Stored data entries
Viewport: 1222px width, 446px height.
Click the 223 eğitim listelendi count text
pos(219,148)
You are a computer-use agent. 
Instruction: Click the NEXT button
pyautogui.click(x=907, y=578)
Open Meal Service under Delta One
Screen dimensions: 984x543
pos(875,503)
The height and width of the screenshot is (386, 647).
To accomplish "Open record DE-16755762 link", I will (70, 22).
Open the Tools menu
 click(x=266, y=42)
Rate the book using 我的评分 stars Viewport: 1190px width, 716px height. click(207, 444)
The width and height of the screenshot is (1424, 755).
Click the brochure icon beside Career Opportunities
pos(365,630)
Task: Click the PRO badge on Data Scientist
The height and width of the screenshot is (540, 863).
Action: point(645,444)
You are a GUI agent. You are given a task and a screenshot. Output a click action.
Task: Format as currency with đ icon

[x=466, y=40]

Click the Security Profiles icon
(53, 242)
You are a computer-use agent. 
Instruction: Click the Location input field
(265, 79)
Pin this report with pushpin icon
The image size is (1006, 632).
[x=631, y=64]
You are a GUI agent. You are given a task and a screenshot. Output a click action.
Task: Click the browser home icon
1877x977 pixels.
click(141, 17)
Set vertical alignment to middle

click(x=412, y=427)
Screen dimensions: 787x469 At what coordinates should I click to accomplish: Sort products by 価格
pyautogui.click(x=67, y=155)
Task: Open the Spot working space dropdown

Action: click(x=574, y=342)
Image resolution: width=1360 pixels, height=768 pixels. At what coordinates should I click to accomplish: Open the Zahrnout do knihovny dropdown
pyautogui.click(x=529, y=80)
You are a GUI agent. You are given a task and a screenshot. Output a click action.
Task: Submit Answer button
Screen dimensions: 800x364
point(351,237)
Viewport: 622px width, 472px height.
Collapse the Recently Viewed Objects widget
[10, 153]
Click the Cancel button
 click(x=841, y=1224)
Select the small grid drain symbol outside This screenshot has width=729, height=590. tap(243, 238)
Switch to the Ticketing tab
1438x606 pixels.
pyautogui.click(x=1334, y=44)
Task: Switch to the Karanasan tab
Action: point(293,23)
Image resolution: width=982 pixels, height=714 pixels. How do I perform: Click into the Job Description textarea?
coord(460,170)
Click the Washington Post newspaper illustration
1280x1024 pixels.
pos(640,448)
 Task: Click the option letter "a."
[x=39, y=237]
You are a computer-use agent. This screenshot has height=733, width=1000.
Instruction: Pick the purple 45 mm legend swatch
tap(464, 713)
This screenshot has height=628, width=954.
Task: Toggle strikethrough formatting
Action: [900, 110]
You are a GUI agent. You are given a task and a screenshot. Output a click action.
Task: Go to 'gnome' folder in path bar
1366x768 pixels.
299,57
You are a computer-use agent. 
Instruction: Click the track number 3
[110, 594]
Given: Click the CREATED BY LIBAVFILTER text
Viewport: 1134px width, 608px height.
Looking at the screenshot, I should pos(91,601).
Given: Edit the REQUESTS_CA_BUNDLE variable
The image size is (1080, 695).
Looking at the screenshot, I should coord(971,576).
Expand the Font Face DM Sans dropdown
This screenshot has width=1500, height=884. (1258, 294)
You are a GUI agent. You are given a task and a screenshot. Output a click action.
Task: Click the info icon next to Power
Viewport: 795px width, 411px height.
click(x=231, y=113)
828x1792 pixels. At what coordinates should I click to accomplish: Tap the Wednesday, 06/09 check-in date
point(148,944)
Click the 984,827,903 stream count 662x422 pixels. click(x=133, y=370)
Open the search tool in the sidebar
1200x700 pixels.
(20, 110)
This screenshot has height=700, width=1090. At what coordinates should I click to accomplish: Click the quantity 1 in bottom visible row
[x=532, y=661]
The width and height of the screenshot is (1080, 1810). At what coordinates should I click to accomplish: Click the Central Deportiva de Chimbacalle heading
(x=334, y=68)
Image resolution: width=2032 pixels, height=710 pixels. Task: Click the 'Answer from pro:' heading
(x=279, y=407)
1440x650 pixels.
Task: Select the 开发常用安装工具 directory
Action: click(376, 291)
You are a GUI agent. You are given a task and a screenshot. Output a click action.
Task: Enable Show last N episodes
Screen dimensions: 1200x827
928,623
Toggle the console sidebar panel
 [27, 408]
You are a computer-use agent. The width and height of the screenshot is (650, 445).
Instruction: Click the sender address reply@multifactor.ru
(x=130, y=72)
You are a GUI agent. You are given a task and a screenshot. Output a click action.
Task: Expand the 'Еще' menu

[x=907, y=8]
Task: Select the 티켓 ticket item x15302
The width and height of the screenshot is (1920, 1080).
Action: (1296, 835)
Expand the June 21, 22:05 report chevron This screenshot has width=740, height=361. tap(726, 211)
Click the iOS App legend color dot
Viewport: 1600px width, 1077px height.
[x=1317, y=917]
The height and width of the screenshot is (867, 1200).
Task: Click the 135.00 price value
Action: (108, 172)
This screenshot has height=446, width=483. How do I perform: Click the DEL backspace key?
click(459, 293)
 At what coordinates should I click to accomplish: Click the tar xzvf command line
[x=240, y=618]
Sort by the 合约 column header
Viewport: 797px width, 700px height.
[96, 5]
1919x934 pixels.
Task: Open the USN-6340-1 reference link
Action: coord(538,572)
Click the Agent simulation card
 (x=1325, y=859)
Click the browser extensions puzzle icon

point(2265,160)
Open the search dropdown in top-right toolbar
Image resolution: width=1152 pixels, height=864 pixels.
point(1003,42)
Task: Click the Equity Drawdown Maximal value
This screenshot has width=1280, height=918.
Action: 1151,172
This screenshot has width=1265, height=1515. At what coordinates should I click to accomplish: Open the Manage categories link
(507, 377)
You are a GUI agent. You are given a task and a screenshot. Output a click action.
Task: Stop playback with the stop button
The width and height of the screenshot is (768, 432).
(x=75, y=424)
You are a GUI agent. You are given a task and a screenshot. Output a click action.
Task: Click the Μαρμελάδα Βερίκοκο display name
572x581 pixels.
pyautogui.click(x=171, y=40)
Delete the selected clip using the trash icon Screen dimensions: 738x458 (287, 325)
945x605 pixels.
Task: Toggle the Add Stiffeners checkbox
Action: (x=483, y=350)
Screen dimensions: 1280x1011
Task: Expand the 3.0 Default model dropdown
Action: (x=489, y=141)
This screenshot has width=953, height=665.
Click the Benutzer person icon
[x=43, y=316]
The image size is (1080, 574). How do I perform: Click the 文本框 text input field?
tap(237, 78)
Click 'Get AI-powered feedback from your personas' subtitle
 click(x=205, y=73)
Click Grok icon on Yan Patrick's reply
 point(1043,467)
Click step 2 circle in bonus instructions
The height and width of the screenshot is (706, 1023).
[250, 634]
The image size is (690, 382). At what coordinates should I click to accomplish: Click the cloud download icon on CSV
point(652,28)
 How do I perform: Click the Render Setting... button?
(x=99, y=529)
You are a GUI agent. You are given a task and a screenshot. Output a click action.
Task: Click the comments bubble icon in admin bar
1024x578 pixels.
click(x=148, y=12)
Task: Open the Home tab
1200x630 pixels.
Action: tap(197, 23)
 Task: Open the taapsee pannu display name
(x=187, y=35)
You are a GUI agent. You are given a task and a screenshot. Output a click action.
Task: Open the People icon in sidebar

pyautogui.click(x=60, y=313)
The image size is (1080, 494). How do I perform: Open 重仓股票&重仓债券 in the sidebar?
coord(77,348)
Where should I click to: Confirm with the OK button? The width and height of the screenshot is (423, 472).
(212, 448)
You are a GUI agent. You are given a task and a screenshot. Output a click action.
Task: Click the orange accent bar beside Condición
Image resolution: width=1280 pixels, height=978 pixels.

§ **Assigned task**
Would you copy out all the entries above without changing a single character?

§ **Answer**
Viewport: 1222px width, 446px height.
Click the 223 eğitim listelendi count text
pos(219,148)
You are a computer-use agent. 
Instruction: Click the NEXT button
pyautogui.click(x=907, y=578)
Open Meal Service under Delta One
Screen dimensions: 984x543
pos(875,503)
The height and width of the screenshot is (386, 647).
To accomplish "Open record DE-16755762 link", I will (70, 22).
Open the Tools menu
 click(x=266, y=42)
Rate the book using 我的评分 stars Viewport: 1190px width, 716px height. click(207, 444)
The width and height of the screenshot is (1424, 755).
Click the brochure icon beside Career Opportunities
pos(365,630)
Task: Click the PRO badge on Data Scientist
The height and width of the screenshot is (540, 863).
Action: point(645,444)
You are a GUI agent. You are given a task and a screenshot. Output a click action.
Task: Format as currency with đ icon

[x=466, y=40]

Click the Security Profiles icon
(53, 242)
You are a computer-use agent. 
Instruction: Click the Location input field
(265, 79)
Pin this report with pushpin icon
The image size is (1006, 632).
[x=631, y=64]
You are a GUI agent. You are given a task and a screenshot. Output a click action.
Task: Click the browser home icon
1877x977 pixels.
click(141, 17)
Set vertical alignment to middle

click(x=412, y=427)
Screen dimensions: 787x469 At what coordinates should I click to accomplish: Sort products by 価格
pyautogui.click(x=67, y=155)
Task: Open the Spot working space dropdown

Action: click(x=574, y=342)
Image resolution: width=1360 pixels, height=768 pixels. At what coordinates should I click to accomplish: Open the Zahrnout do knihovny dropdown
pyautogui.click(x=529, y=80)
You are a GUI agent. You are given a task and a screenshot. Output a click action.
Task: Submit Answer button
Screen dimensions: 800x364
point(351,237)
Viewport: 622px width, 472px height.
Collapse the Recently Viewed Objects widget
[10, 153]
Click the Cancel button
 click(x=841, y=1224)
Select the small grid drain symbol outside This screenshot has width=729, height=590. tap(243, 238)
Switch to the Ticketing tab
1438x606 pixels.
pyautogui.click(x=1334, y=44)
Task: Switch to the Karanasan tab
Action: point(293,23)
Image resolution: width=982 pixels, height=714 pixels. How do I perform: Click into the Job Description textarea?
coord(460,170)
Click the Washington Post newspaper illustration
1280x1024 pixels.
pos(640,448)
 Task: Click the option letter "a."
[x=39, y=237]
You are a computer-use agent. This screenshot has height=733, width=1000.
Instruction: Pick the purple 45 mm legend swatch
tap(464, 713)
This screenshot has height=628, width=954.
Task: Toggle strikethrough formatting
Action: [900, 110]
You are a GUI agent. You are given a task and a screenshot. Output a click action.
Task: Go to 'gnome' folder in path bar
1366x768 pixels.
299,57
You are a computer-use agent. 
Instruction: Click the track number 3
[110, 594]
Given: Click the CREATED BY LIBAVFILTER text
Viewport: 1134px width, 608px height.
Looking at the screenshot, I should pos(91,601).
Given: Edit the REQUESTS_CA_BUNDLE variable
The image size is (1080, 695).
Looking at the screenshot, I should coord(971,576).
Expand the Font Face DM Sans dropdown
This screenshot has width=1500, height=884. (1258, 294)
You are a GUI agent. You are given a task and a screenshot. Output a click action.
Task: Click the info icon next to Power
Viewport: 795px width, 411px height.
click(x=231, y=113)
828x1792 pixels. At what coordinates should I click to accomplish: Tap the Wednesday, 06/09 check-in date
point(148,944)
Click the 984,827,903 stream count 662x422 pixels. click(x=133, y=370)
Open the search tool in the sidebar
1200x700 pixels.
(20, 110)
This screenshot has height=700, width=1090. At what coordinates should I click to accomplish: Click the quantity 1 in bottom visible row
[x=532, y=661]
The width and height of the screenshot is (1080, 1810). At what coordinates should I click to accomplish: Click the Central Deportiva de Chimbacalle heading
(x=334, y=68)
Image resolution: width=2032 pixels, height=710 pixels. Task: Click the 'Answer from pro:' heading
(x=279, y=407)
1440x650 pixels.
Task: Select the 开发常用安装工具 directory
Action: click(376, 291)
You are a GUI agent. You are given a task and a screenshot. Output a click action.
Task: Enable Show last N episodes
Screen dimensions: 1200x827
928,623
Toggle the console sidebar panel
 [27, 408]
You are a computer-use agent. The width and height of the screenshot is (650, 445).
Instruction: Click the sender address reply@multifactor.ru
(x=130, y=72)
You are a GUI agent. You are given a task and a screenshot. Output a click action.
Task: Expand the 'Еще' menu

[x=907, y=8]
Task: Select the 티켓 ticket item x15302
The width and height of the screenshot is (1920, 1080).
Action: (1296, 835)
Expand the June 21, 22:05 report chevron This screenshot has width=740, height=361. tap(726, 211)
Click the iOS App legend color dot
Viewport: 1600px width, 1077px height.
[x=1317, y=917]
The height and width of the screenshot is (867, 1200).
Task: Click the 135.00 price value
Action: (108, 172)
This screenshot has height=446, width=483. How do I perform: Click the DEL backspace key?
click(459, 293)
 At what coordinates should I click to accomplish: Click the tar xzvf command line
[x=240, y=618]
Sort by the 合约 column header
Viewport: 797px width, 700px height.
[96, 5]
1919x934 pixels.
Task: Open the USN-6340-1 reference link
Action: coord(538,572)
Click the Agent simulation card
 (x=1325, y=859)
Click the browser extensions puzzle icon

point(2265,160)
Open the search dropdown in top-right toolbar
Image resolution: width=1152 pixels, height=864 pixels.
point(1003,42)
Task: Click the Equity Drawdown Maximal value
This screenshot has width=1280, height=918.
Action: 1151,172
This screenshot has width=1265, height=1515. At what coordinates should I click to accomplish: Open the Manage categories link
(507, 377)
You are a GUI agent. You are given a task and a screenshot. Output a click action.
Task: Stop playback with the stop button
The width and height of the screenshot is (768, 432).
(x=75, y=424)
You are a GUI agent. You are given a task and a screenshot. Output a click action.
Task: Click the Μαρμελάδα Βερίκοκο display name
572x581 pixels.
pyautogui.click(x=171, y=40)
Delete the selected clip using the trash icon Screen dimensions: 738x458 (287, 325)
945x605 pixels.
Task: Toggle the Add Stiffeners checkbox
Action: (x=483, y=350)
Screen dimensions: 1280x1011
Task: Expand the 3.0 Default model dropdown
Action: (x=489, y=141)
This screenshot has width=953, height=665.
Click the Benutzer person icon
[x=43, y=316]
The image size is (1080, 574). How do I perform: Click the 文本框 text input field?
tap(237, 78)
Click 'Get AI-powered feedback from your personas' subtitle
 click(x=205, y=73)
Click Grok icon on Yan Patrick's reply
 point(1043,467)
Click step 2 circle in bonus instructions
The height and width of the screenshot is (706, 1023).
[250, 634]
The image size is (690, 382). At what coordinates should I click to accomplish: Click the cloud download icon on CSV
point(652,28)
 How do I perform: Click the Render Setting... button?
(x=99, y=529)
You are a GUI agent. You are given a task and a screenshot. Output a click action.
Task: Click the comments bubble icon in admin bar
1024x578 pixels.
click(x=148, y=12)
Task: Open the Home tab
1200x630 pixels.
Action: tap(197, 23)
 Task: Open the taapsee pannu display name
(x=187, y=35)
You are a GUI agent. You are given a task and a screenshot. Output a click action.
Task: Open the People icon in sidebar

pyautogui.click(x=60, y=313)
The image size is (1080, 494). How do I perform: Open 重仓股票&重仓债券 in the sidebar?
coord(77,348)
Where should I click to: Confirm with the OK button? The width and height of the screenshot is (423, 472).
(212, 448)
You are a GUI agent. You are given a task and a screenshot. Output a click action.
Task: Click the orange accent bar beside Condición
Image resolution: width=1280 pixels, height=978 pixels.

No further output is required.